In hindsight it wasn’t such a good idea. I had already tossed my blue box of fishing hooks and lures down into the boat next to my rods. Instead of climbing down the ladder after them, I had the bright idea to jump the three feet from the pier to the floating dock below. I put my hand on the piling to steady myself and stepped off. But the second I headed down I felt a searing pain in my left hand. Crashing onto the dock, I looked down at my palm and wondered where my wedding ring was and why my finger was turning red and hurt so much. It suddenly dawned on me that my ring was jammed up against my first knuckle, sort of under the shredded skin, so I gritted my teeth and pulled the ring back down and then slid it off my finger just before my ring finger swelled up like a chicken drumstick.
After my wife pulled a bandage from the first aid kit in the blue box and cleaned the wound, I figured out what had happened. When I grabbed the piling, my wedding ring got caught on an errant nail sticking out of the wood. When I jumped off the dock, my ring stayed behind. Lucky for me the piling was old and weathered and the nail had been hammered in with the grain, so my weight pulled the nail up and out of the wood instead of causing the awful alternative.
To this day, my ring is an oval instead of a circle and has a little nick in it and my finger has a scar where the ring dug in. Remember to ask me the next time we see each other and I’ll show you.
Already a repository for emotion, this near-miss gave my wedding ring a whole new meaningful story. But it didn’t change the functional value of the ring itself – despite what it represents, including almost yanking my finger off, my wedding band is still only worth its paltry weight times the current cost of gold.
If I was selling wedding rings, it would behoove me to not sell their functional value (weight x cost of materials) but instead to sell their emotional value. The big question is how do you do this in the store or online to make the ring more valuable BEFORE it has been invested with personal experience?
One company has figured this out. By taking their wedding bands (and other products) and presenting them in blue cardboard boxes with white ribbons, Tiffany & Co. instantly instills their goods with additional perceived value at very little cost.
Are Tiffany’s wedding bands and engagement rings better than the competition’s? It does depend on how you define the word better, but from a functional point of view it would be hard to argue that any well-made ring is much different than any other. However, when a spouse-to-be is on their knees proposing to the love of their life, most of us would agree that the experience would be even more dramatic if the proffered ring is presented in that iconic blue box with the white ribbon.
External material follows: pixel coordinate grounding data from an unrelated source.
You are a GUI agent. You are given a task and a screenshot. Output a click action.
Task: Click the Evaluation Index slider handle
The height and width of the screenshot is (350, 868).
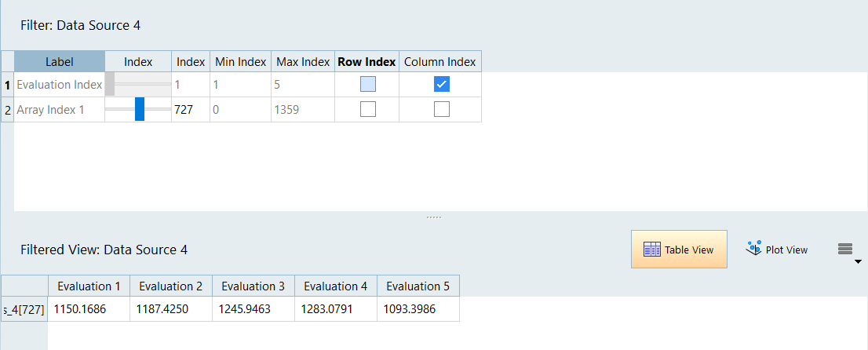tap(110, 85)
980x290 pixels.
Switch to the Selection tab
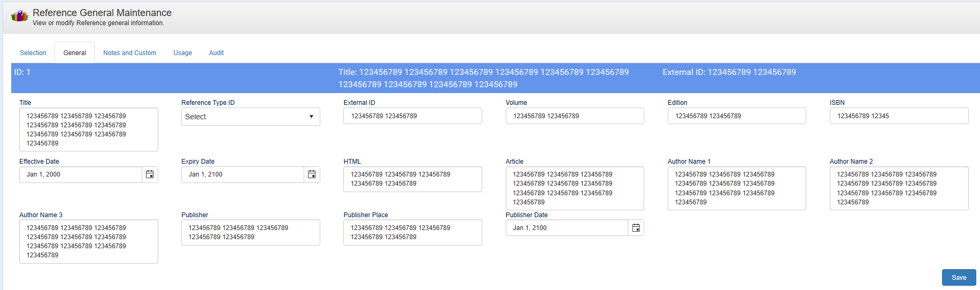(33, 53)
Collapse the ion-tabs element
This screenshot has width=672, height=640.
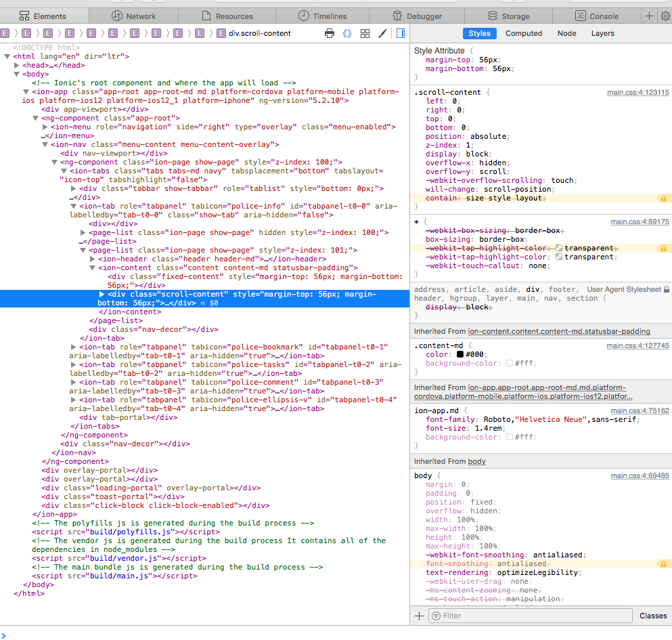[64, 171]
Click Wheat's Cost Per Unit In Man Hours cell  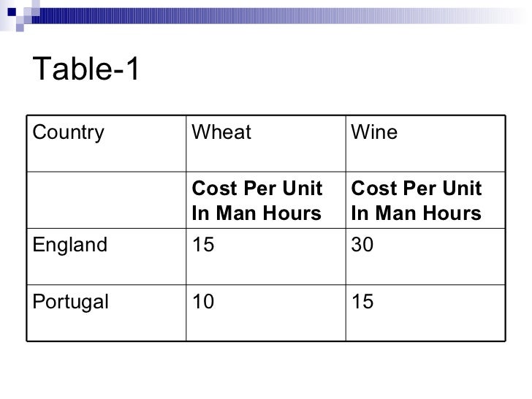click(x=266, y=200)
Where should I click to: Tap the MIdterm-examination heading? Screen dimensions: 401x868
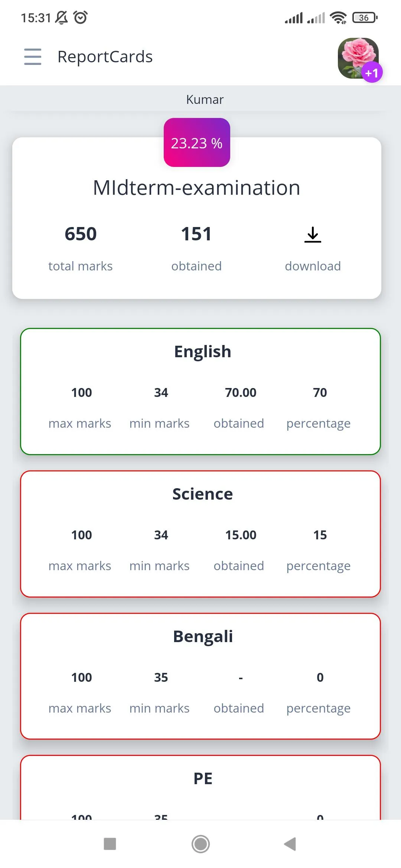coord(196,188)
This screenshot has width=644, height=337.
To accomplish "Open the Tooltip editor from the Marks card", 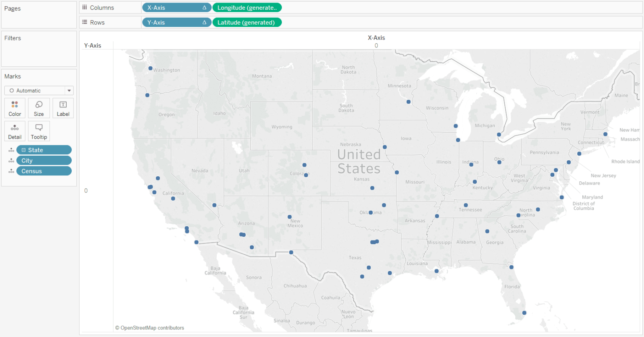I will (x=39, y=131).
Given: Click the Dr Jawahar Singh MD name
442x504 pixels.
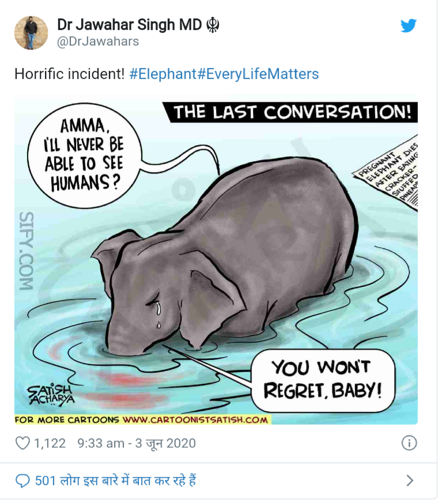Looking at the screenshot, I should click(x=129, y=25).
What I find most interesting is that you can purchase jewelry, watches, sterling silver accessories, cut crystal, and other gifts in a Tiffany store but you can’t buy the blue box itself. You only get one if you buy their products.
What’s the takeaway here that you can benefit from? Quite simply, it is in understanding that the things you do are no different from the things inside Tiffany’s blue box. At their most functional level, your services are worth what the market says they’re worth – metaphorically defined as weight x cost. But at an emotional level what you do is worth as much as you say its worth, IF you can define it in a way that imbues your services with value.
To separate yourself from your competition and demonstrate your expanded value to your consumer, the answer you need to put your finger on is not what’s IN your blue box but what IS your blue box.